Wenhu Chen is an Assistant Professor at the University of Waterloo's Computer Science Department and a CIFAR AI Chair at the Vector Institute. He also holds a part-time role as a Senior Research Scientist at Google DeepMind (20% allocation). His research focuses on natural language processing, deep learning, and multimodal reasoning, with contributions to models like MAmmoTH, OpenCoderInterpreter, and VISTA. He received awards including the Canada CIFAR AI Chair (2022) and the UCSB CS Outstanding Dissertation Award (2021). Education: PhD in Computer Science from the University of California, Santa Barbara (under William Wang and Xifeng Yan). Research interests include complex reasoning, controllable GenAI, and multimodal benchmarks like MEGABench and MMMU. Grants include CIFAR AI Chair Funding (2022-2027), NSERC Discovery Fund (2023-2028), and multiple NRC Canada grants. He directs the TIGER Lab, advancing generative models in text, images, videos, and music. Recent talks include presentations on multimodal reasoning at Apple and NeurIPS workshops.

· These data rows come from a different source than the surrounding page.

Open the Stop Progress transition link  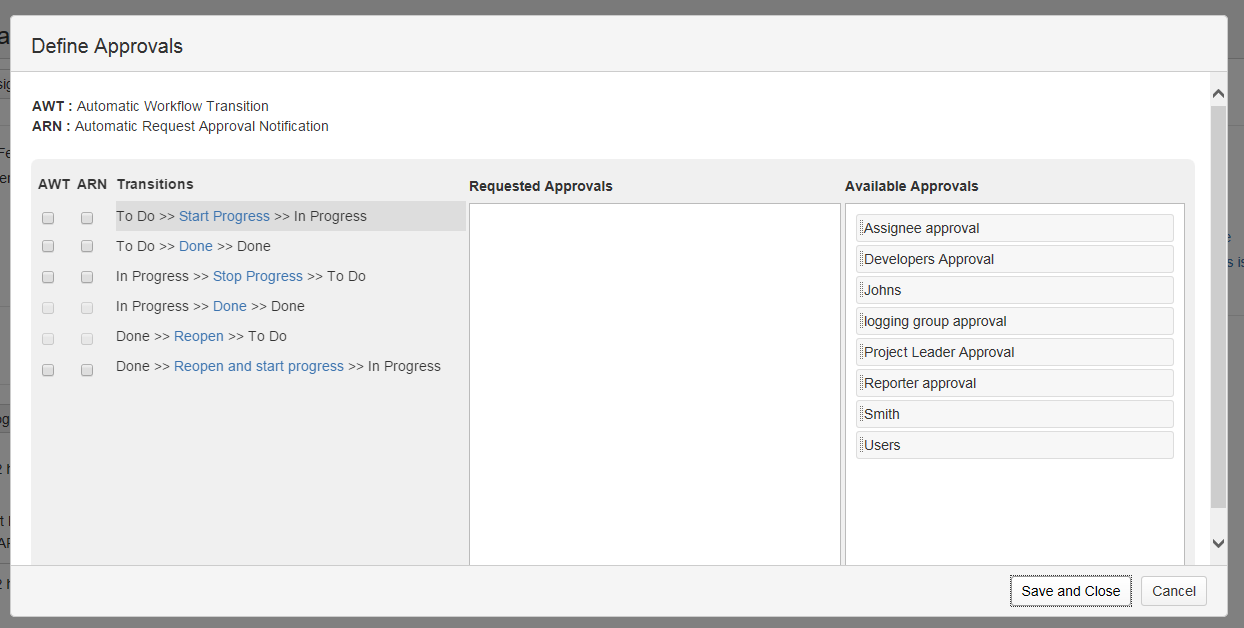click(x=257, y=277)
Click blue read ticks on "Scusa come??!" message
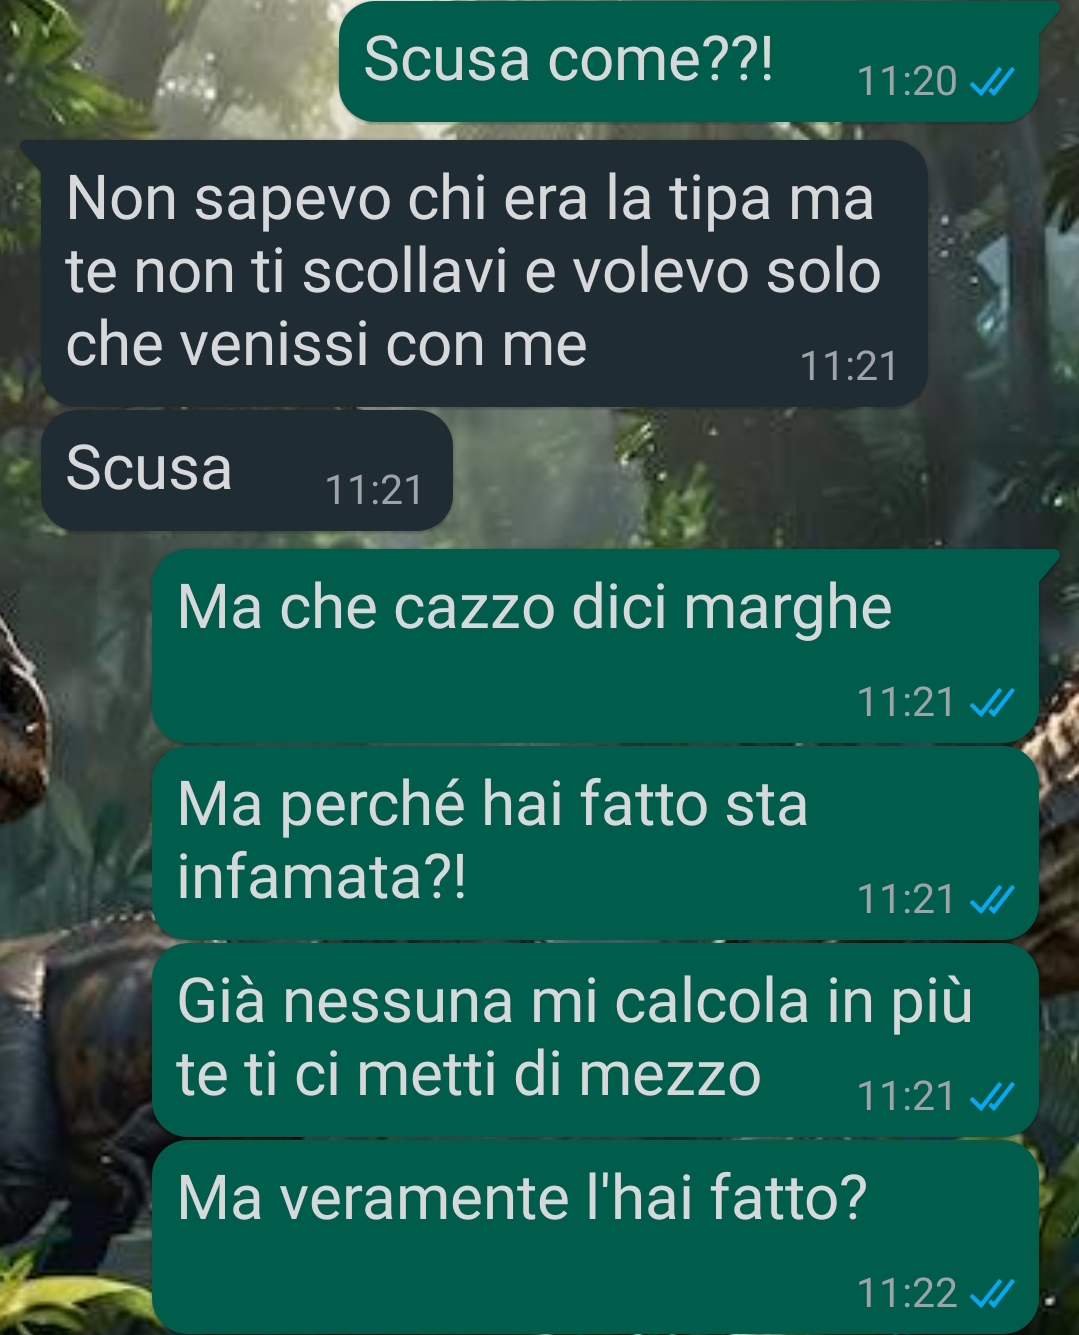Screen dimensions: 1079x1335 [x=993, y=83]
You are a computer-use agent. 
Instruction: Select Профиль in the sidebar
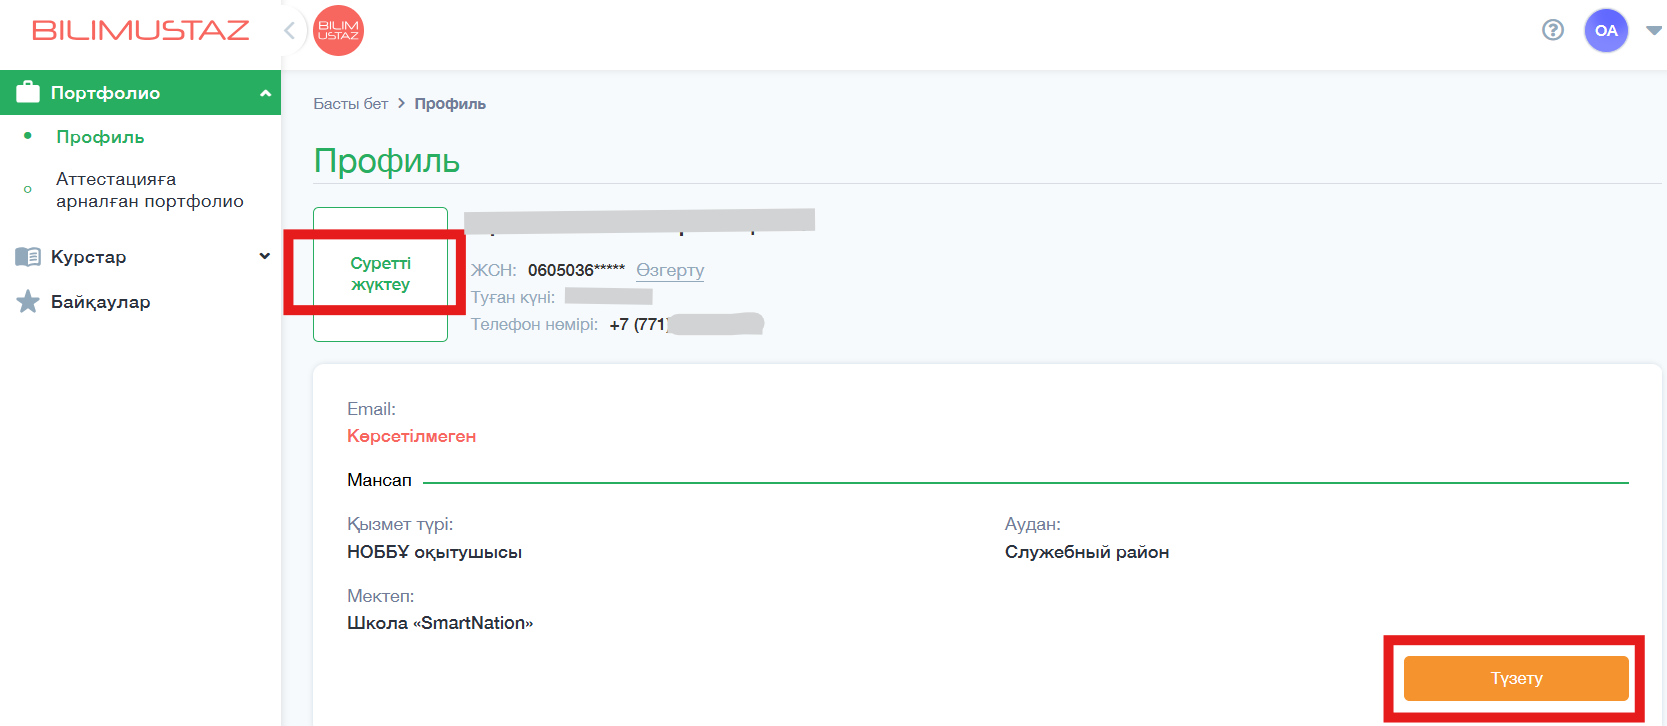100,137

Prof. Vasilis Ntziachristos is a Professor and Chair of Biological Imaging at the Technical University of Munich (TUM), leading the Institute of Biological and Medical Imaging at the Helmholtz Centre Munich. His research focuses on developing novel optical and optoacoustic imaging techniques for early disease detection, diagnostics, and theranostics. He holds a PhD in Bioengineering from the University of Pennsylvania and previously served as an Assistant Professor at Harvard University and Massachusetts General Hospital. Affiliations: TUM School of Medicine and Health, Helmholtz Munich, Institute of Biological and Medical Imaging. Key Research Themes: Non-invasive imaging methods, molecular imaging, optoacoustic technology, and clinical translation. His work bridges theoretical developments with clinical applications, including advancements in glucose monitoring, cancer imaging, and drug delivery systems. Notable awards include the Leibniz Prize (2013) and the World Molecular Imaging Society Gold Medal (2015). Labs/Teams: Imaging to Sensing I2S, Optoacoustic Mesoscopy, Fluorescence Imaging, and AI in Optoacoustics. Grants/Projects: Involvement in Horizon Europe initiatives and collaborations with TranslaTUM and Helmholtz Munich. Prof. Ntziachristos actively contributes to education via courses like 'Biological Imaging' and 'Introduction to Bioengineering', fostering the next generation of imaging scientists.